Correct. Okay. I think, um, that can't be stated enough by experts like you. Um, that doesn't mean that if one prefers to train fasted or with a minimum of food in their gut, that they can't do that. Like I like to train fasted, but I, what I'm hearing is that women should probably ingest at least some protein, high quality protein, and maybe drink the protein in a protein shake form if they don't want to ingest solid food.

Yeah. I think the easiest way for people to understand the basic idea of what low energy is and how this affects men and women is when we are looking at, um, a tipping point for endocrine dysfunction for men, we're seeing that tipping point at 15 calories per kilogram of fat-free mass for women, it's 30.

So when we're looking at baseline calorie needs before you really get into that endocrine dysfunction, when you're looking at those parameters, you can see why men do better in a fasted state or a low calorie state. But for women, our intake and especially our carbohydrate needs are so much higher because we have so many other functions that are reliant on that kispeptin upregulation or downregulation, preferably upregulation.

Um, so when we're just talking the basic calorie needs and what we're seeing, it's that dichotomy right there of 15 to 30. And when you start telling people that, they're like, Oh, okay, I get it. Is that a biological aspect? It's like, well, you could trace it all the way back where, you know, men went out to get the calories and most tribes and the women were home and it wasn't advantageous to be pregnant under low calorie intake.

That's why you have dysfunction when the calories are too low. But, you know, you can also feed forward to modern day now.
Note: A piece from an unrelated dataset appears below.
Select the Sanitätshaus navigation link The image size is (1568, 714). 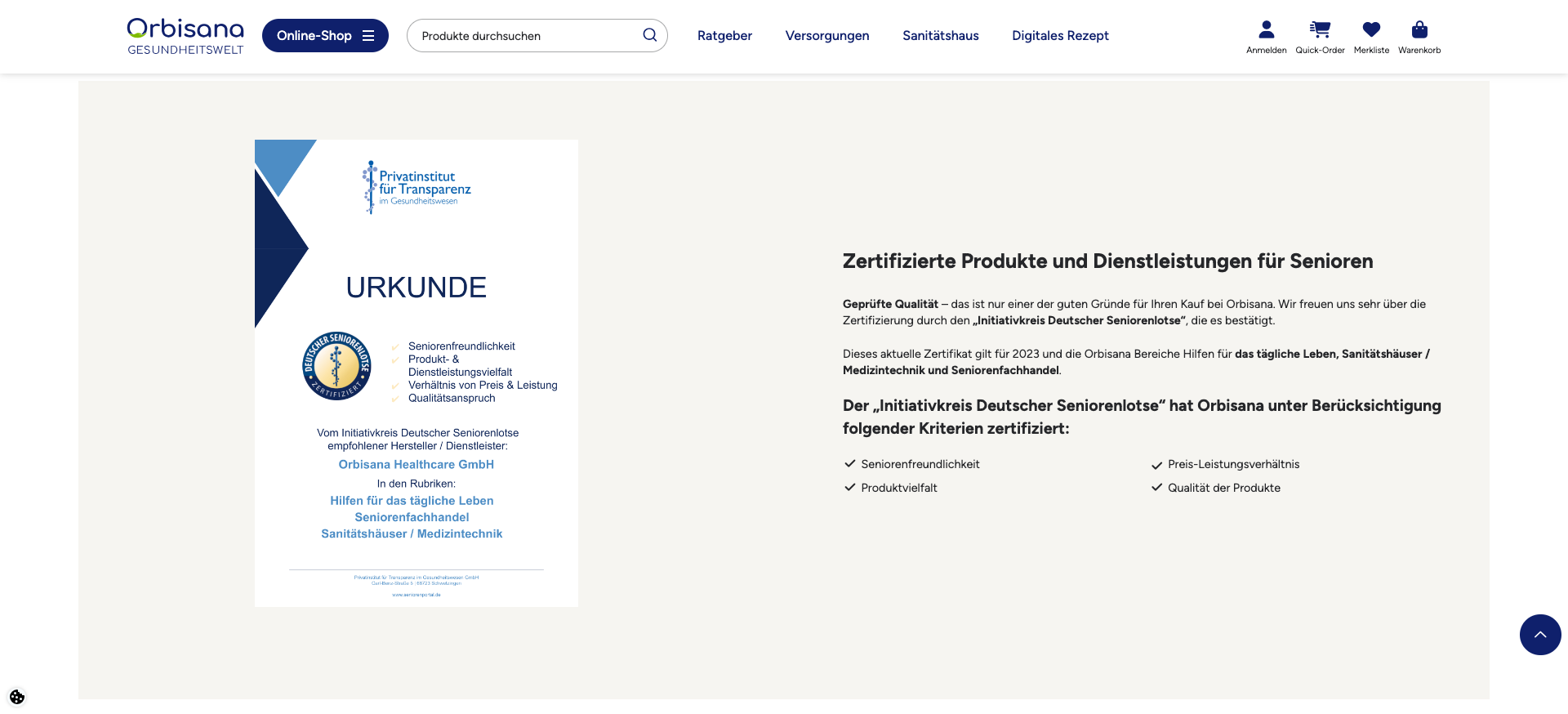pyautogui.click(x=940, y=36)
And you're seeing that all this perturbance of hormone and the way we regulate hormone across the circadian rhythm requires more calories for women than it does for men.

I know some men that basically don't eat all day and then eat one meal in the evening and they'll train in the morning. That's inconceivable to me because within an hour or so of training, I'm hungry. I know some men that don't eat all day and they'll eat all day and eat all day and eat all day.